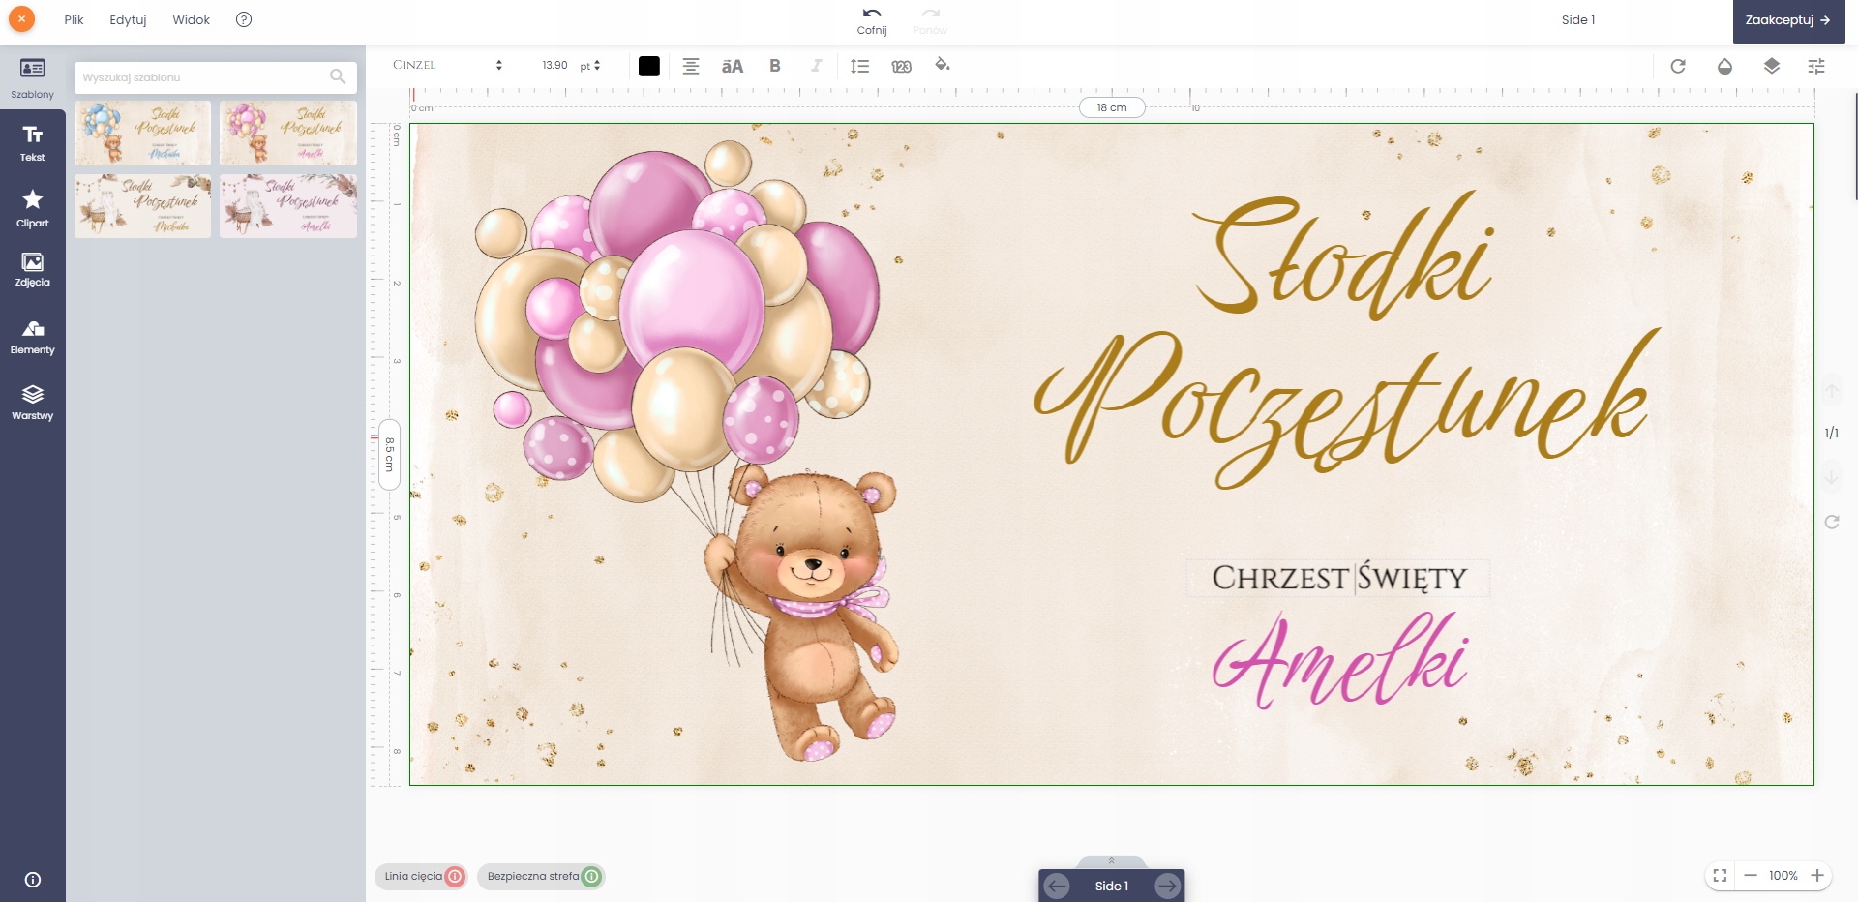The image size is (1858, 902).
Task: Expand the Side 1 page panel chevron
Action: point(1111,860)
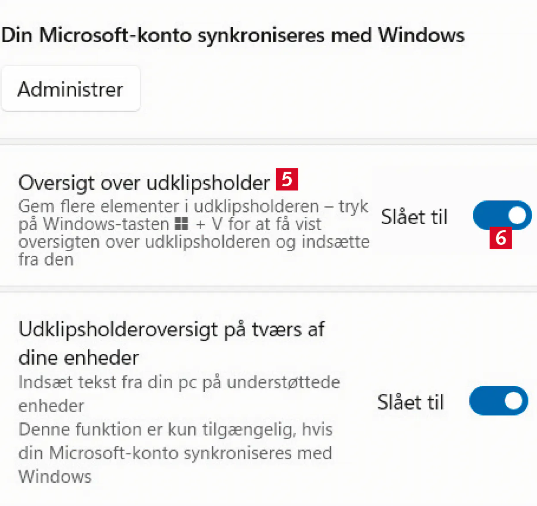Click the red number 6 marker
The width and height of the screenshot is (537, 506).
tap(501, 238)
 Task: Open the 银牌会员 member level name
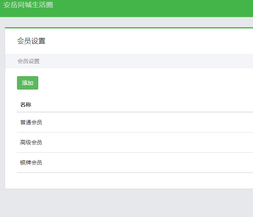click(x=31, y=163)
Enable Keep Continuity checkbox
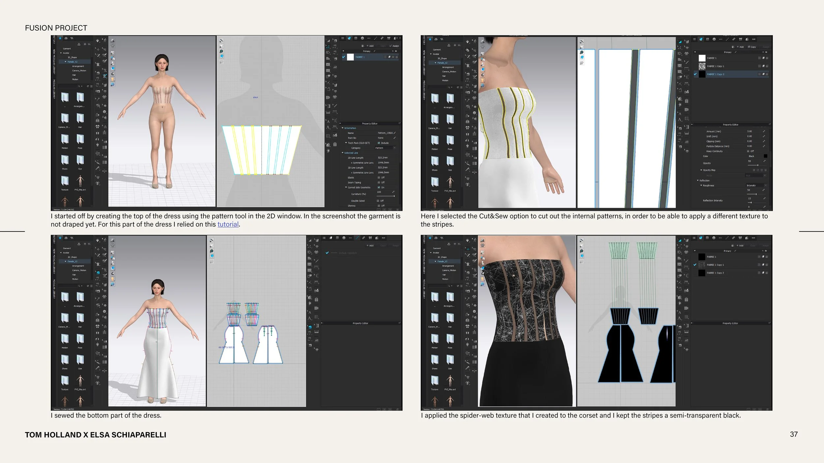The image size is (824, 463). point(748,151)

STATED GOAL.
Can you print every line of the items above word for word, leaving out the pictures?

RESPONSE BELOW.
The image size is (1858, 902).
Task: Expand the Side 1 page panel chevron
Action: point(1111,860)
Click the red number 6 marker
The width and height of the screenshot is (537, 506).
tap(501, 238)
 Task: Open the 银牌会员 member level name
click(x=31, y=163)
Enable Keep Continuity checkbox
The image size is (824, 463). point(748,151)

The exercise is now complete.